I mean, I get where that's coming from. We don't want to so forget the world God has promised us, the one Christ began to bring about, the one with no tears or sorrow, the culmination of which we look forward to each day and celebrate in our weekly gatherings, that we stop working and living into it. We don't want to say this is the world we live in and we just have to deal with it. We don't want to forget that there's something more. I get it.
The problem is, though, that the world we're rejecting, the one that's dying away and will ultimately parish still exists. It's not dead yet - and that world is one where violence is embraced and justified to gain and maintain power. Violence anywhere leads to violence anywhere. If you can justify any violence, someone will, in fact, justify any violence. The notion of good guys and bad guys is a fallacy from the pits of hell, but so long as we live in a world where it's still believed and lived out, this is the result.
I'm not saying you can't be saddened and heartbroken for the violence of our world, for the lives lost, and the lives forever changed by mass shootings, I just don't think we can be surprised that a world built on violence produces violence any more than we can be surprised that pulling the lever on the soft serve machine means ice cream comes out. It's cause and effect.
We don't have to live the effect, we don't have to be satisfied or complacent with it, but we shouldn't be surprised. Christians least of all. We should have a worldview that understands the problems inherent in the machinations of power, the complications that arise when love is not our response to absolutely everything. We should not be shocked by the world in which we live, even as we grieve it.
I get especially upset with this "don't be numb" rhetoric, because it's rarely accompanied by a full-throated, scripturally-based, Christ-like denunciation of violence. I recognize that the realities of the world mean we can't expect everyone to be 100% non-violent in every situation. That's not the issue, though - the issue is our inability to condemn ourselves, even as we recognize violence is sometimes the least bad choice we can make.
Just because violence is the best course of action we can come up with in a given moment, doesn't mean it's justified. If we, as Christians, resort to violence, we should be doing so with pleas of forgiveness and mercy on our lips. Taking life, even to protect life, is not a Christ-like virtue. When we make heroes out of people who do so, we contribute to a culture of violence whose byproducts are these senseless murders.
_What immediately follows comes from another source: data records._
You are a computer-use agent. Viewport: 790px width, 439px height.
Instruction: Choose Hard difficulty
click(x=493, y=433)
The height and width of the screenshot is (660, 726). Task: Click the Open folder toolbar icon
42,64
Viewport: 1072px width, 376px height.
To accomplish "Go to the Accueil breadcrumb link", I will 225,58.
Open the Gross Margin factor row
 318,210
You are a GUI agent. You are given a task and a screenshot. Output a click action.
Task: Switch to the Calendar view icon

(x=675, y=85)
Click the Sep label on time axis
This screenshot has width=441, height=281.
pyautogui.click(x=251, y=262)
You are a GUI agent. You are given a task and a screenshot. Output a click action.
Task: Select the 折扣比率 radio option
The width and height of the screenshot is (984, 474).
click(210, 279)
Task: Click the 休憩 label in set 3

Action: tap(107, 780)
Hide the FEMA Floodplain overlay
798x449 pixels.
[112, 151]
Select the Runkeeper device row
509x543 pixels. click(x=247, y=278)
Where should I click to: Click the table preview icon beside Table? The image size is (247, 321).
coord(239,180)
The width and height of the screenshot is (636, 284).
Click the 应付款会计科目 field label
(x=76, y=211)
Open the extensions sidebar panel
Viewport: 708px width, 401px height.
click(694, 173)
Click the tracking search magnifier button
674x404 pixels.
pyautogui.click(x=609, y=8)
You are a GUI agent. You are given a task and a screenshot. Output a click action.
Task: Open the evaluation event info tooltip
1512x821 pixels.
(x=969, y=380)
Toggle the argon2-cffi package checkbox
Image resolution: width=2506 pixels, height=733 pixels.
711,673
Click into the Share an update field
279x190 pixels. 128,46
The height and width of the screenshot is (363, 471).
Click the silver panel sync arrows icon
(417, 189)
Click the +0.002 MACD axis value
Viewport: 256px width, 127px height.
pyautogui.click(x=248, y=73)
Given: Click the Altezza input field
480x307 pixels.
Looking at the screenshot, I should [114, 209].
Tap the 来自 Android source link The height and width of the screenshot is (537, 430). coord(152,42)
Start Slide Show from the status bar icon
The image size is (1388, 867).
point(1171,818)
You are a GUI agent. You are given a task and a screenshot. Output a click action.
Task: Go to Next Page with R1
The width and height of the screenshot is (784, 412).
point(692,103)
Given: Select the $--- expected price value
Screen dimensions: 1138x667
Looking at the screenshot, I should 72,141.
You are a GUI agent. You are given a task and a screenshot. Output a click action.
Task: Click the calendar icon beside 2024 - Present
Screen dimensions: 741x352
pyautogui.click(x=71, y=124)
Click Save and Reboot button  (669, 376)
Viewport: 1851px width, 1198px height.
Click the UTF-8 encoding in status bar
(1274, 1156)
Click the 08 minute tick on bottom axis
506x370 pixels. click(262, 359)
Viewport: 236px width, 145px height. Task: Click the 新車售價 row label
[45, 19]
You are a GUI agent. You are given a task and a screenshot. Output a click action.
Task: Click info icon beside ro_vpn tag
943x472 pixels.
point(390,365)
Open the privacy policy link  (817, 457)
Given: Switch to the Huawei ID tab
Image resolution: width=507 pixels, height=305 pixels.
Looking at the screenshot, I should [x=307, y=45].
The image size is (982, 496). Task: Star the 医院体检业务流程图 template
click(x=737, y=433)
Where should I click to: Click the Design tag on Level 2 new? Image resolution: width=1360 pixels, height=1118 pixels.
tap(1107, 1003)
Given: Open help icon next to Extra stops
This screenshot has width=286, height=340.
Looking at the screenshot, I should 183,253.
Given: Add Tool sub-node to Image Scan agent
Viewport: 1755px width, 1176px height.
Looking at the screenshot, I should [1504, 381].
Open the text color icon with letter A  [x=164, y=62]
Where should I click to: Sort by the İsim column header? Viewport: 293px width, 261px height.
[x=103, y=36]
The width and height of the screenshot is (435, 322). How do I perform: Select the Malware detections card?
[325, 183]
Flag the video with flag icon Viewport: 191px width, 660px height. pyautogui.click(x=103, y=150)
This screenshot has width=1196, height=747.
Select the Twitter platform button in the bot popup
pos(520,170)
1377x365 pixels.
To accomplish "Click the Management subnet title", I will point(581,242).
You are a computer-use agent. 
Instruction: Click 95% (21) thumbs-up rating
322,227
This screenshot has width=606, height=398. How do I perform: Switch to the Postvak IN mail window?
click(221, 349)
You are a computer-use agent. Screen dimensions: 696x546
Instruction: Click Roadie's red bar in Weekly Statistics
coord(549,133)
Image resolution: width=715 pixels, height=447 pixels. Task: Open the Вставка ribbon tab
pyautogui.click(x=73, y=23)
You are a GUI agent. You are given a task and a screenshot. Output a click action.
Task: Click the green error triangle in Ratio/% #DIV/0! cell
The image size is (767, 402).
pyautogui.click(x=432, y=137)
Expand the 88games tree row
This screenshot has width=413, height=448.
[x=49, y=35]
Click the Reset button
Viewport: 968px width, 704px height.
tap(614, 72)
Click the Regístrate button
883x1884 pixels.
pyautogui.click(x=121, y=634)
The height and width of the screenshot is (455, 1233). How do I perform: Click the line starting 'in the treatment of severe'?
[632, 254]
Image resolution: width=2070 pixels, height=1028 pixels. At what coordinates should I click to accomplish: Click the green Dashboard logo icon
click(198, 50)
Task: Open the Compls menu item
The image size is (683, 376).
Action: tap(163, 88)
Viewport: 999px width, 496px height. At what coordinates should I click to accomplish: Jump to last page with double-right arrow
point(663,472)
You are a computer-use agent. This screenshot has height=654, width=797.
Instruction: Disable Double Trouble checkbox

That's another thing: we call them senseless, because they make no sense to us. Often, though, perpetrators of societally condemned violence find great sense in their own actions. They plan them; they feel compelled that they are the best possible course of action, given the assumptions they hold.
Just because we disagree with those particular assumptions doesn't make them morally any different than the assumptions we use to justify the violence we deem (even regrettably) necessary. We live in a society where we're privileged to mostly outsource our violence to others - police, military, etc. Just because we're not perpetrating that violence, doesn't mean it's any less ours; it's done in our name, by people's whose actions we justify (at least passively).
Jesus said those who live by the sword will die by the sword. We can make our individual decisions - and I pray they are always to non-violence and love - but we're also communal people by nature; like it or not, we participate in a world that lives by the sword. Christians can be saddened by violent deaths, but we really shouldn't be surprised. Christians should know better.
People who grow up in a society where violence is the answer to evil have a right to be shocked and surprised when it's used to perpetuate evil. Christians, who've been exposed to the Kingdom of God, where violence is never the answer and always the enemy, just don't have an excuse. Gun laws are great and I'd support better ones. I don't believe any weapon should ever be directed at any human ever. Laws pushing us in that direction will likely save lives, but they won't solve the problem.
Violence is the problem. Until we name it and address it, nothing will change, and we shouldn't be surprised by anything.